В замкнутости отчаяния испытывать медленное удовлетворение, решительную неукоснительность, быть твердым, стать скорее гарантом смерти, нежели ее жертвой. Когда ты в отчаянии, трудно остаться целым: но по мере того, как я пишу, слова изменяют мне... Есть в отчаянии прирожденный эгоизм: в нем рождается безразличие к сообщению. “Рождается” — это по меньшей мере, ибо... я пишу. Впрочем, слова плохо выражают то, чем живет человек; я говорю “отчаяние”, но меня еще нужно понять: я разбит, заледенел, вдыхаю запах смерти — и в то же время твердо стою на ногах, предан своей судьбе, люблю ее, как зверь любит своих детенышей, и ничего другого знать не желаю. Верх радости — это не радость, ибо, радуясь, я чувствую, как наступает момент, когда радость закончится, тогда как в отчаянии я не чувствую ничего другого, кроме наступления смерти: меня влечет к ней тоскливое желание, именно это желание, никакое другое. Отчаяние, безнадежность — простая штука: отсутствие всякой надежды, всякого обмана. Это состояние необозримых пустынь — могу себе представить — солнца.

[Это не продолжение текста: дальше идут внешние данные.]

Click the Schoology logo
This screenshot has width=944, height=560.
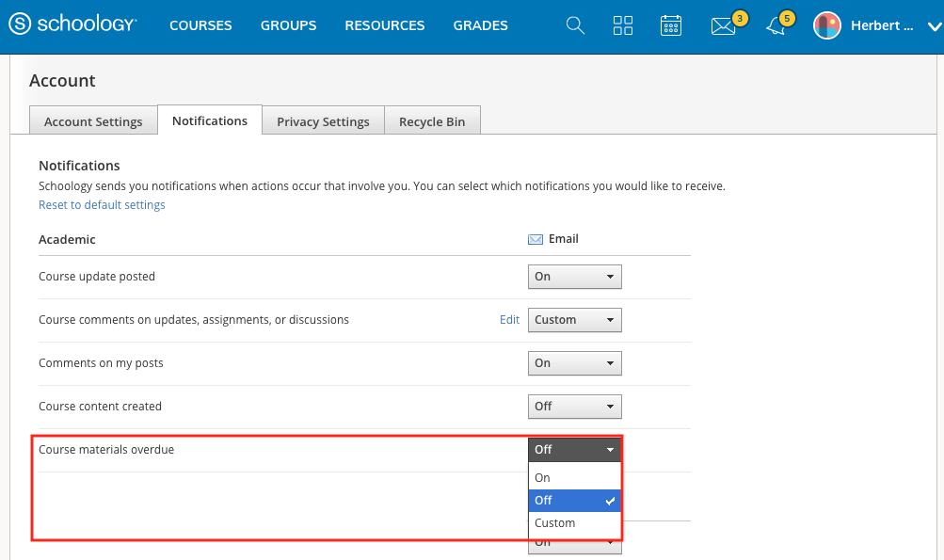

Несмотря на то, что я пишу, моя неудача в том, что я должен был связать с точностью смысла бесконечное — немыслимое — богатство возможностей. Этому делу Данаид я подчиняюсь — весело? быть может, ибо отныне не могу вообразить свою жизнь иначе, как пригвожденной к краю возможного. (Прежде всего, это предполагает сверхчеловеческое сознание, мне же часто приходилось прибегать к сознанию другого, кого-то более изощренного... Но что делать? Забыть? В ту же минуту, я чувствую это, я сойду с ума: плохо понимают еще нищету разоблаченного духа.) Достаточно, наверное, чтобы до крайности дошел кто-то один: но нужно, чтобы с другими — которые избегают этого — он сохранил какую-нибудь связь. В противном случае, будет лишь причуда, а не край возможного. Всякого рода шум, крик, болтовня, смех — нужно, чтобы все это терялось в нем, лишалось смысла в его отчаянии. Сознание, сообщение, казнящая себя нищета, жертва (самое трудное, несомненно, в том, чтобы открыть себя бесконечной глупости, дабы избежать ее — только в крайности человек уходит от своей глупой ограниченности — и в то же время, чтобы погибнуть в ней) — ничем не следует пренебрегать. Но самым странным будет отчаяние, которое парализует все остальное и вбирает его в себя. А “мое все”? “Мое все” не что иное, как наивное, враждебное всякой шутке существо: когда оно на месте, ночь моя становится холоднее, пустыня — пустыннее, нет больше никаких пределов: по ту сторону познанных возможностей огромная тоска закрывает серое небо — вроде монаха в сумраке могилы.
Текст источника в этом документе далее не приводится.